** Start of AVAILABLE DATA **

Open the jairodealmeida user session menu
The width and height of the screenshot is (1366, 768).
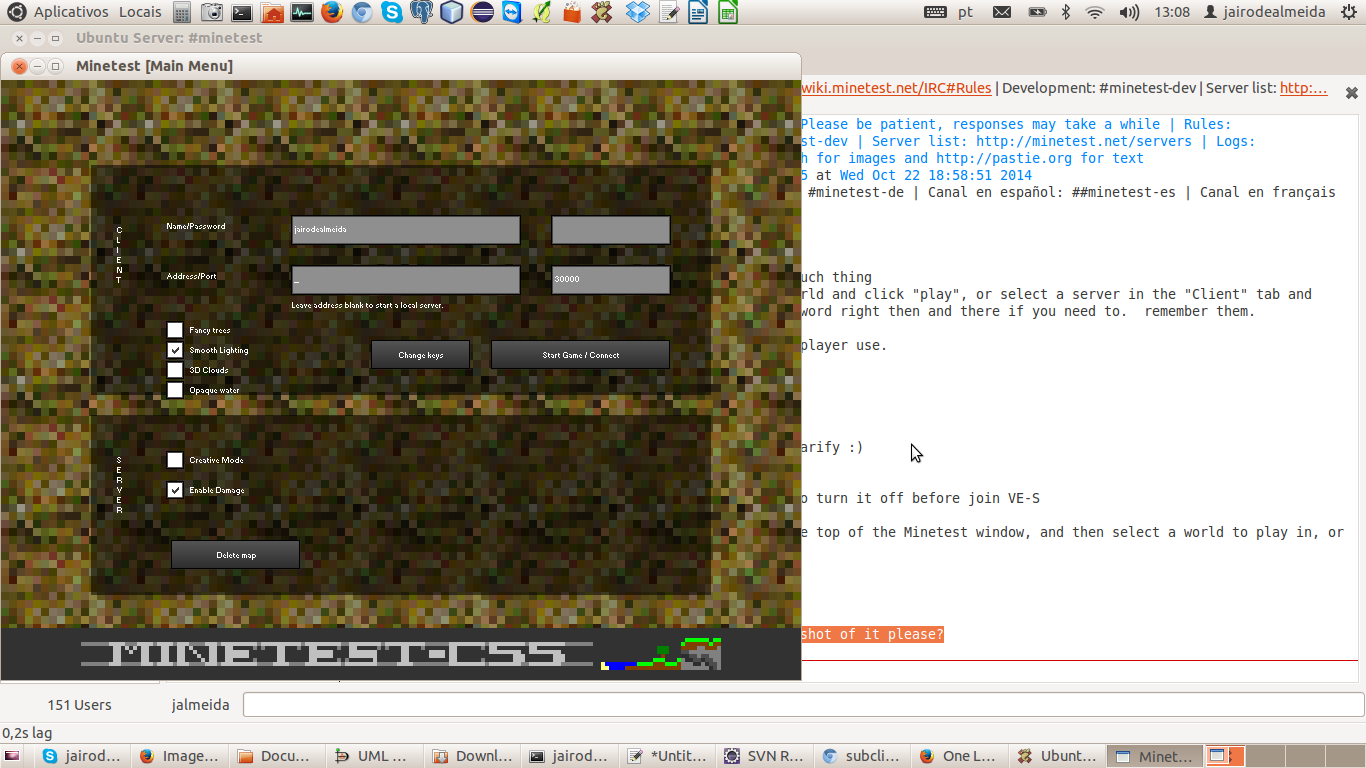coord(1265,12)
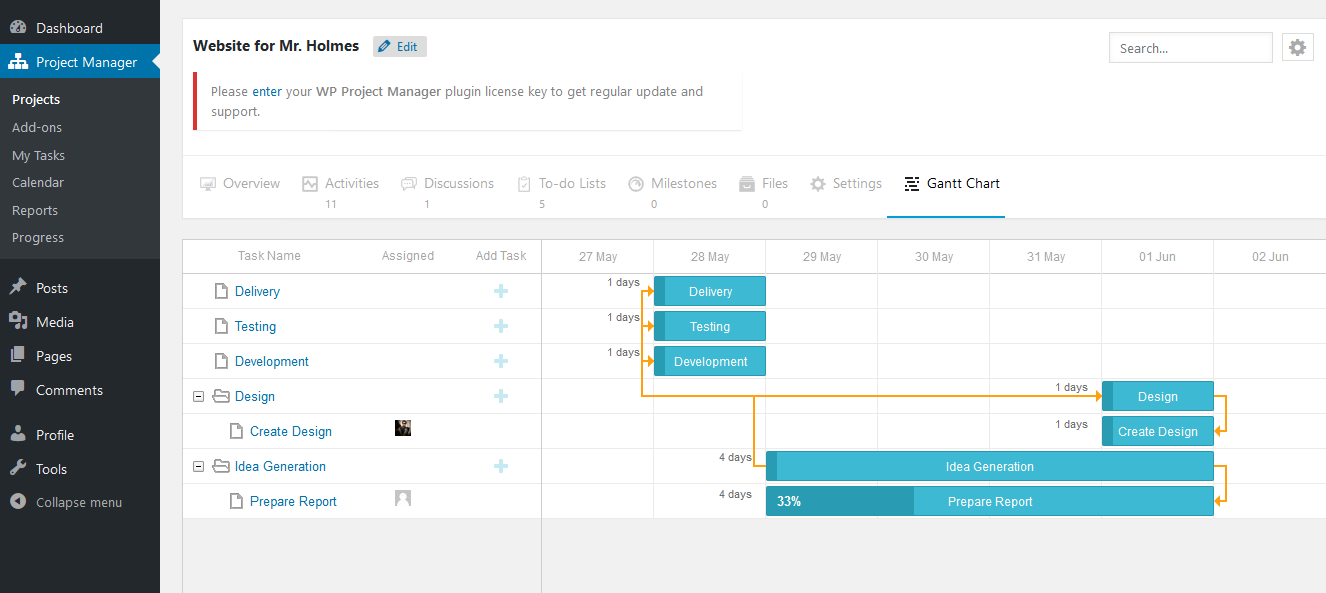Click the settings gear icon beside search

[x=1297, y=48]
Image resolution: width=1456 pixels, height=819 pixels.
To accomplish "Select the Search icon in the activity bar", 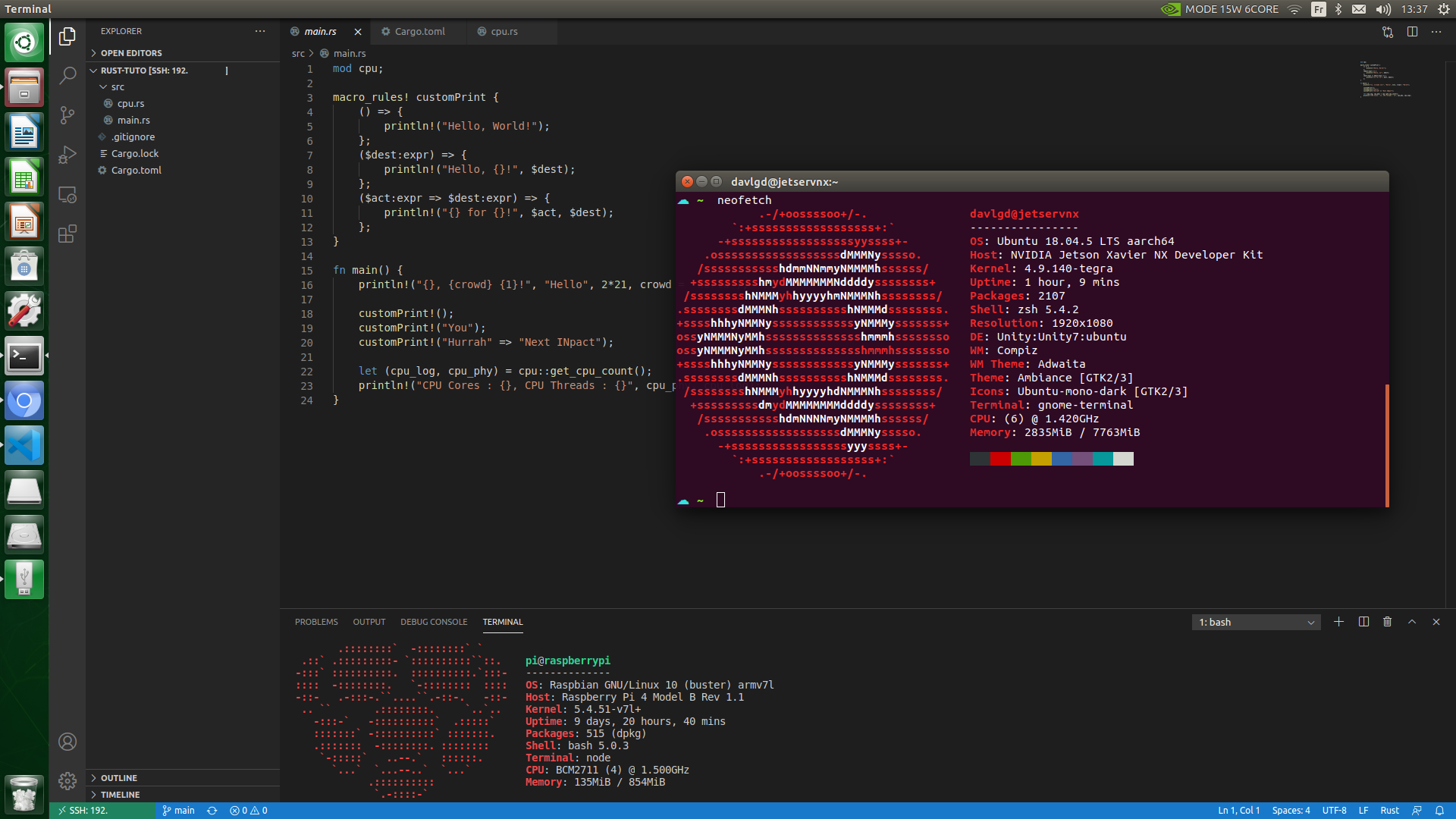I will pos(67,76).
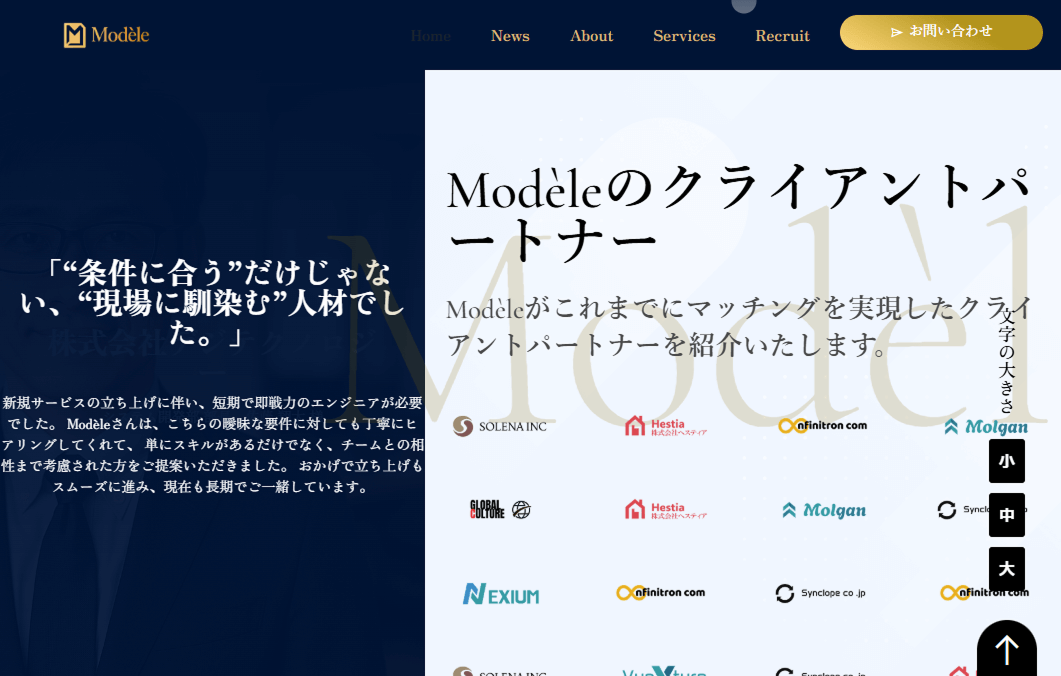1061x676 pixels.
Task: Open the About navigation link
Action: click(x=591, y=36)
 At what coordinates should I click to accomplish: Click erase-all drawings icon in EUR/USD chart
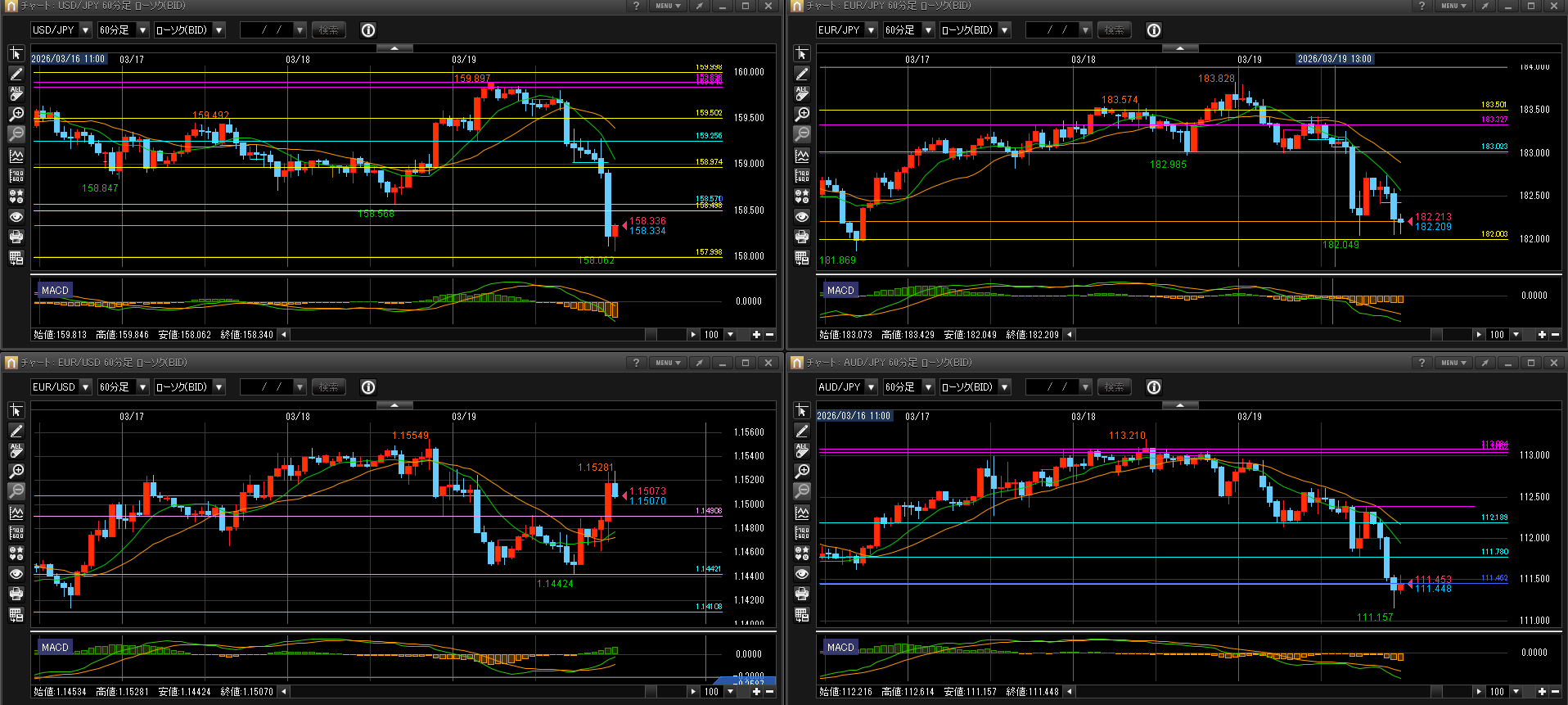[x=16, y=451]
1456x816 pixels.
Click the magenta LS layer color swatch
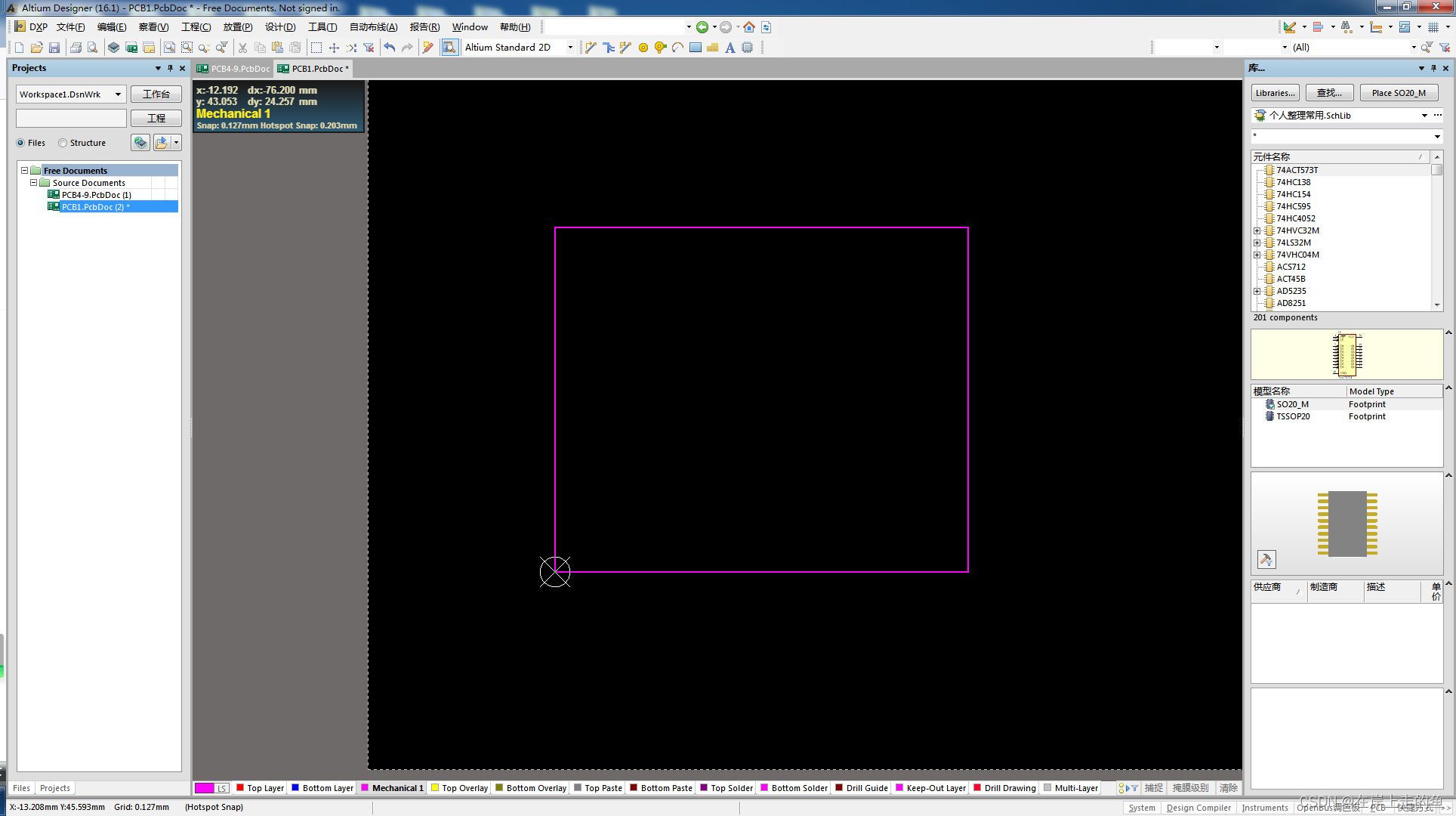pos(205,788)
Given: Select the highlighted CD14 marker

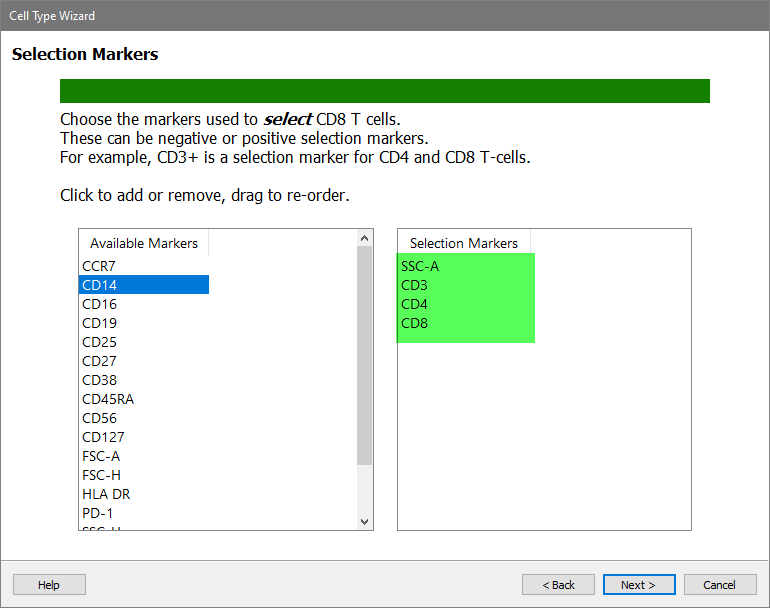Looking at the screenshot, I should (x=99, y=285).
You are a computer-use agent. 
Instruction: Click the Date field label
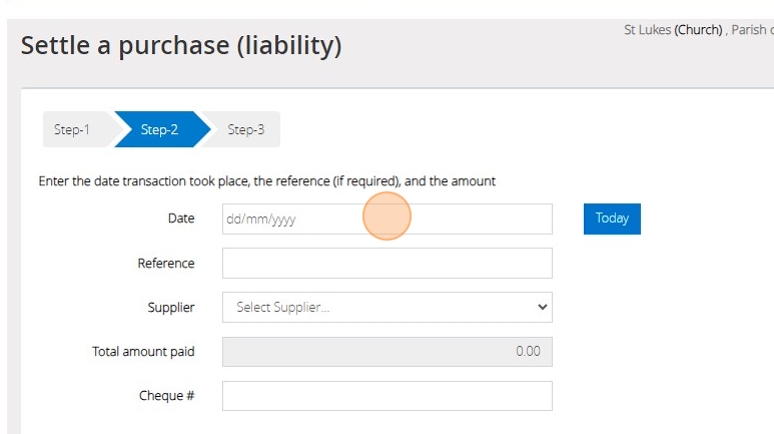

** End of AVAILABLE DATA **

◆ WHAT TO PRODUCE ◆
Please turn the lines of the listing above, from the line containing "1456x816 pixels." through the end of the listing, both inclusive, into a numbered list, omitting blank lines and leaving the pictures out.

◆ SOLUTION TO THIS EXERCISE ◆
1. 1456x816 pixels.
2. Click the magenta LS layer color swatch
3. pos(205,788)
4. Given: Select the highlighted CD14 marker
5. Looking at the screenshot, I should (x=99, y=285).
6. You are a computer-use agent. 
7. Instruction: Click the Date field label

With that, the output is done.